I made the mistake of leaving my television on as I slept last night. And throughout the night the reports of the rescue and relief effort in the aftermath of the earthquake that has ravaged Haiti played, and subconsciously I guess that registered in my mind because several times during the night I got up and walked the length of the house to check on my two children as they slept.
And I felt comforted in knowing that they were alright. I felt comforted in knowing that in the morning they would arise to a hot meal. That both their parents would be there to greet them and wish them well as they departed for the school day. I felt comforted in knowing that except for some unforeseen catastrophe, their world would remain intact for the time being.
Perhaps because I have been a child, because at some time or another I have been hungry, I have been frightened, I have felt vulnerable, utterly helpless, in the face of those things seemingly out of my control, whenever I hear of a disaster such as Katrina, such as the earthquake and subsequent aftershocks in Haiti, in my mind I automatically think of the children. In my mind I automatically put myself in the place of the children.
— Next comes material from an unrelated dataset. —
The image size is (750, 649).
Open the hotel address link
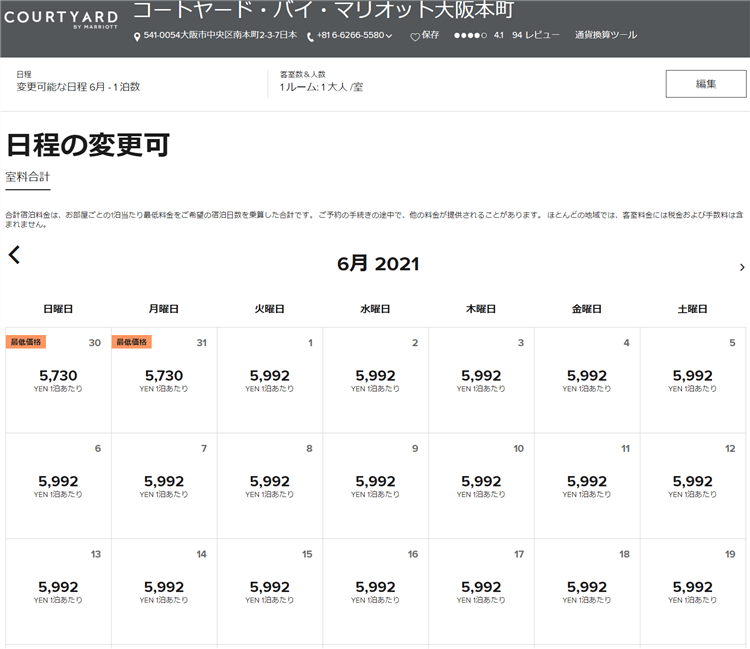[219, 36]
But I wonder most about that first night. Did the children even get to sleep that first night? But how do you sleep with all that death and destruction and devastation around you? How do you sleep knowing that the world as you know it has suddenly been turned upside down? How do you sleep if a parent or a sibling or a beloved family member is missing and has not been heard from?
But most importantly, how do you close your eyes, how do you sleep, how do you seek repose when you are not sure of what the morning brings? When the only promise the morning holds is that the death, the destruction, the devastation of the night previous will step out of shadows only to be framed by the light of day. What you could only imagine was there, what you really would like to believe was simply a nightmare is only confirmed as real as the morning sun welcomes you to a new day of confusion, of chaos, of disbelief?
It is at this moment I understand my limitations as a human being. It is at this moment when I realize how fragile life really is. It is at this moment that I realize how short my arms really are, how restricted my sphere of influence because if I had my way, when I awoke in the middle of the night, after walking the length of the house and checking on my own children, I would have liked to keep on walking.
I would have liked to find my way from here to those hungry, frightened, bewildered children so that I might put my arms around them and calm them, and reassure them that soon everything would return to normal, or as normal as can be given what has transpired.
I would like to be there when exhaustion finally allowed them to sleep so that when they awake in the darkness, I can be there to comfort them and let them know that in the morning, we will begin rebuilding. We will begin anew. And soon when the morning comes, the horror of the moment will be all but forgotten, and the new day will be greeted again as a thing of promise and not simply as a continuance of a nightmare.